YOUR TASKS =
a – Write out the part of the news briefing that opens with the words containing "The program was" and closes with "northeastern Niger, above.".
b – In one to three sentences, explain what the news briefing offers as possible reasons the C.I.A. would want its own drone base in Niger when the U.S. military is building one nearby.

We break down the parallel paths of two Soviet men who were raised to wage war against the West. After the Soviet Union collapsed, one man rose while the other one fell.
• The C.I.A. is broadening its drone operations, moving aircraft to a base in the Sahara to hunt Islamist militants.
The program was scaled back under the Obama administration after a backlash over civilian deaths, but President Trump has eased restrictions. Officials from the U.S. and Niger confirmed to The Times the location of a new C.I.A. drone base in northeastern Niger, above.
The U.S. military is building a drone base just 350 miles away, and the C.I.A. won’t comment on why it needs its own. But our reporters offer a few explanations: It could be because the C.I.A.’s base is closer to southern Libya, an active base for extremist activity. But it could also reflect how the Trump administration is expanding its drone program around the world.
• Novak Djokovic won the men’s U.S. Open title, defeating Juan Martín del Potro for his 14th major championship. Even with fans chanting del Potro’s name from the stands, Djokovic, above, played with such precision that his victory seemed all but assured.
The men’s title was a sharp contrast to the women’s final match, which ended in chaos, accusations of sexism and a remarkable win by Naomi Osaka, who defeated Serena Williams to become the first Grand Slam champion from Japan.
But Williams picked the wrong time to make a good point about issues of gender equality in tennis, our columnist writes.

Items from a data source
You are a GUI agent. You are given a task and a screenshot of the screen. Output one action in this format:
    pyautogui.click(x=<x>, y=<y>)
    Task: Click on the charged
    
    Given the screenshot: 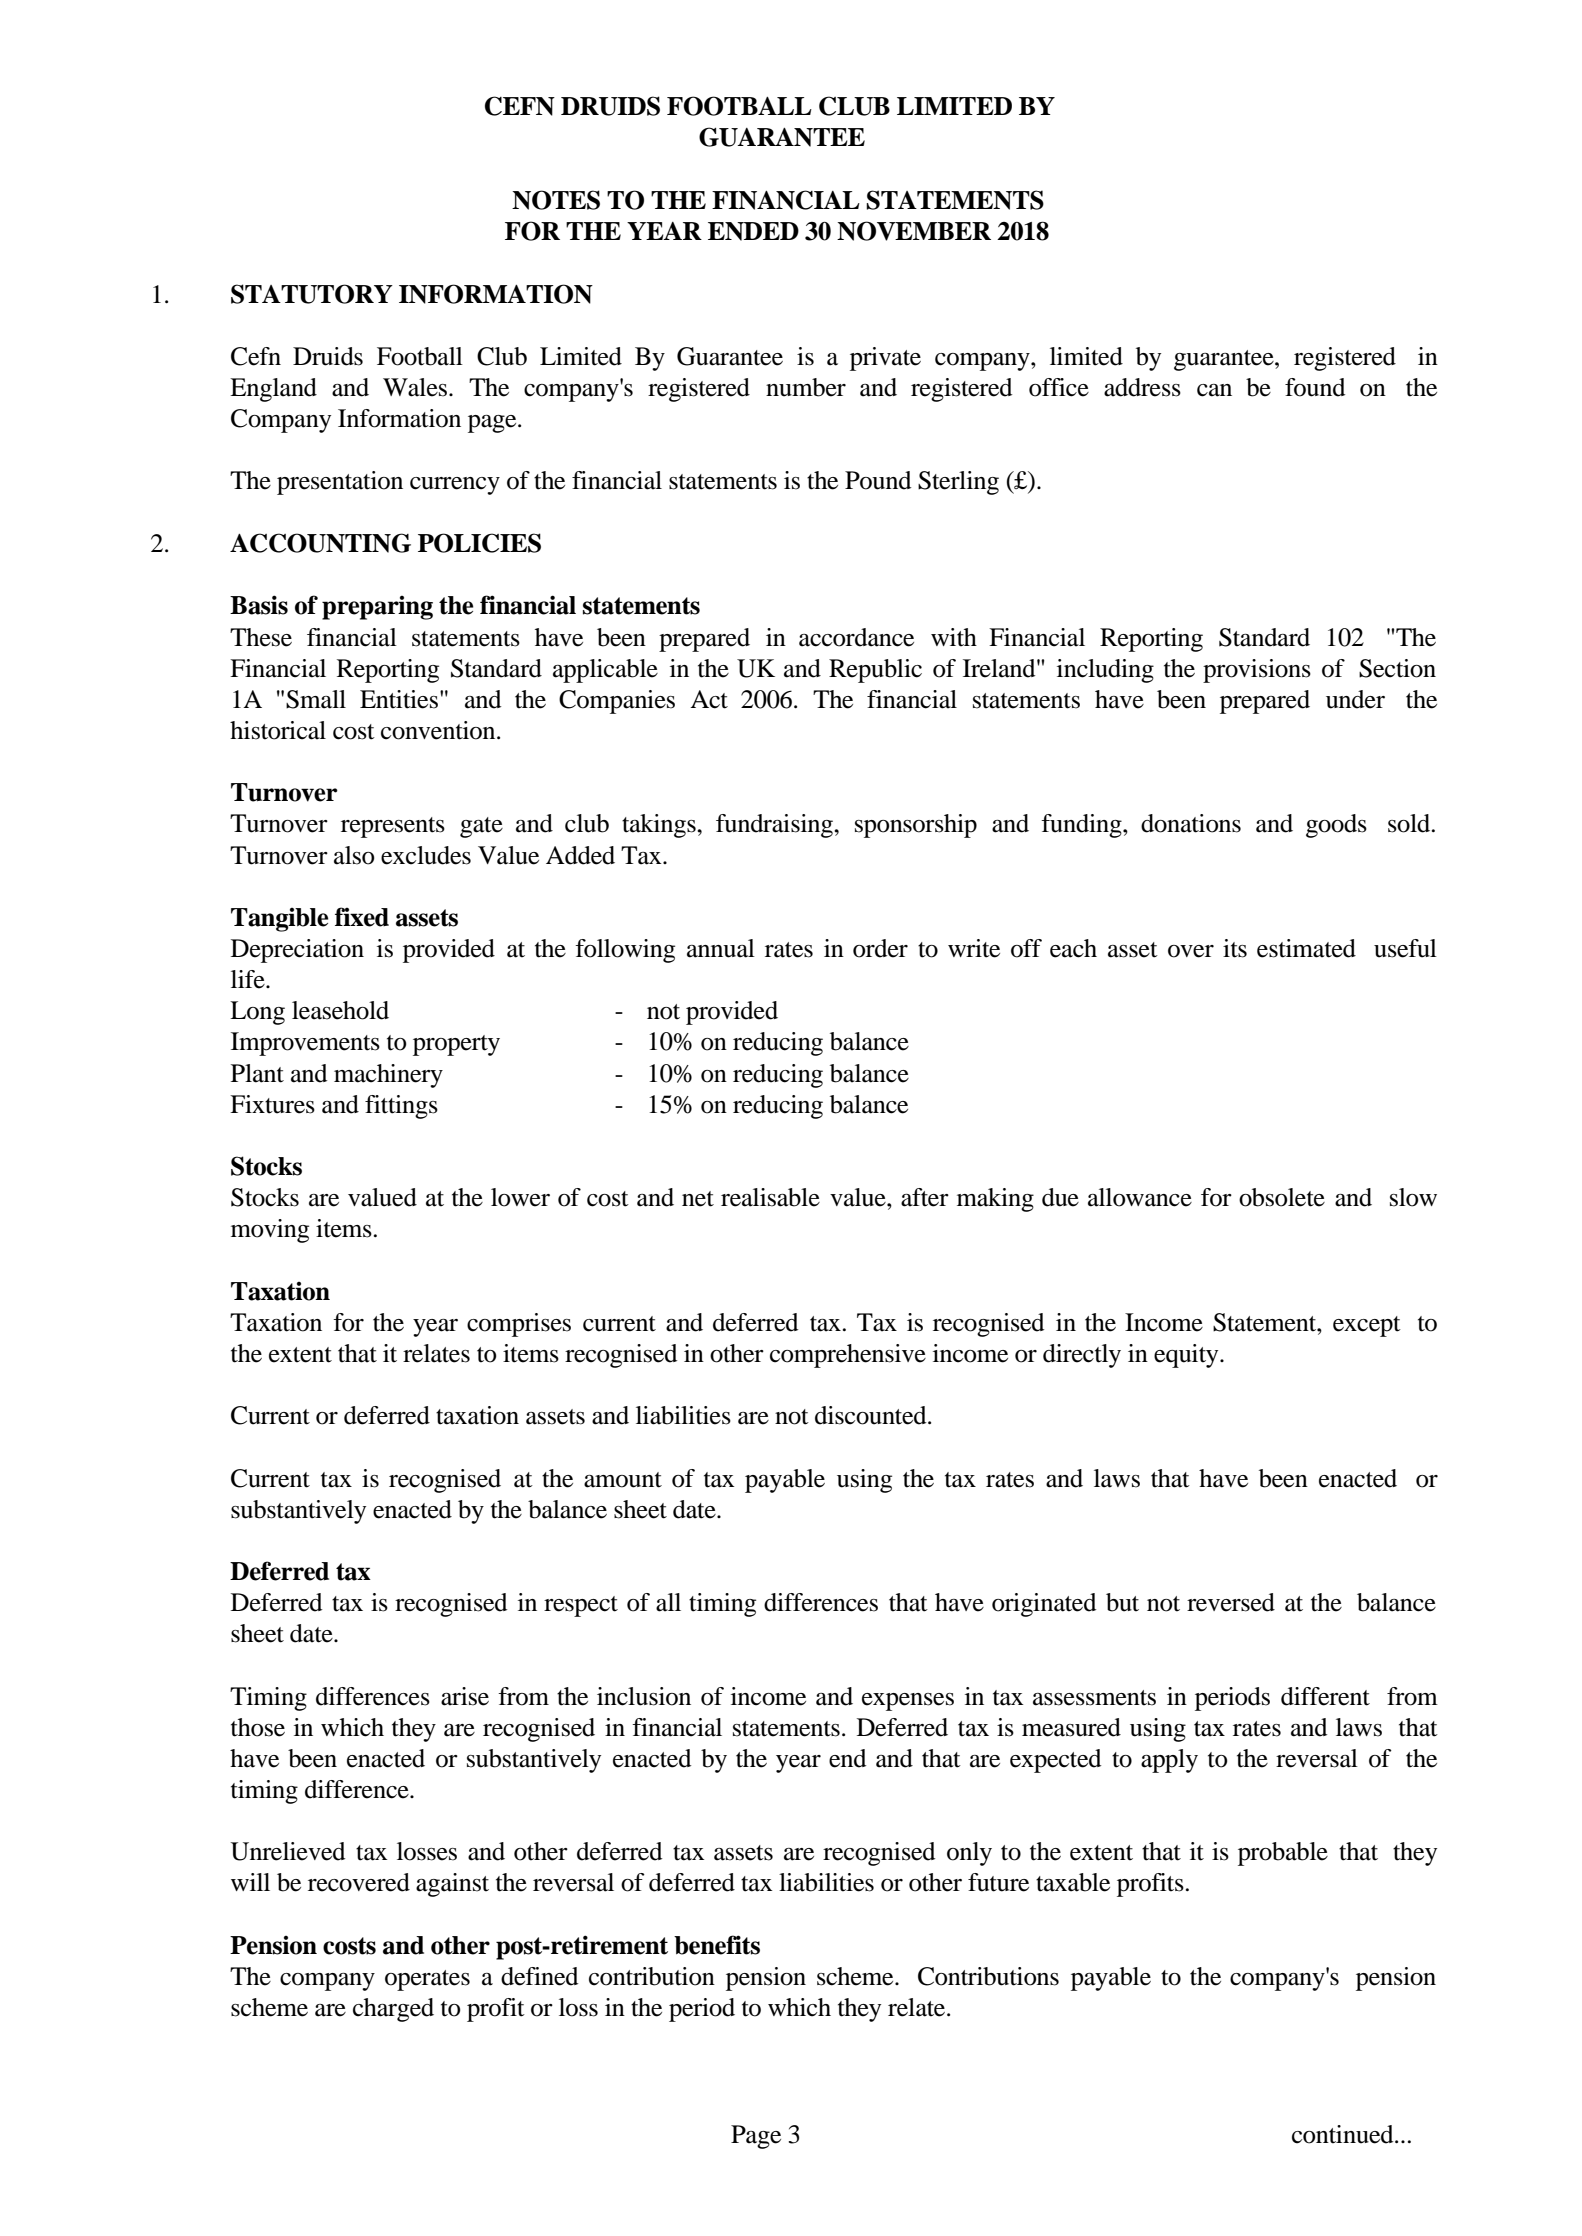 What is the action you would take?
    pyautogui.click(x=393, y=2010)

EXERCISE SOLUTIONS =
a –
The program was scaled back under the Obama administration after a backlash over civilian deaths, but President Trump has eased restrictions. Officials from the U.S. and Niger confirmed to The Times the location of a new C.I.A. drone base in northeastern Niger, above.

b – The C.I.A. won't comment, but the reporters suggest the C.I.A.'s base may be closer to southern Libya, an active base for extremist activity. It could also reflect the Trump administration's expansion of its drone program around the world.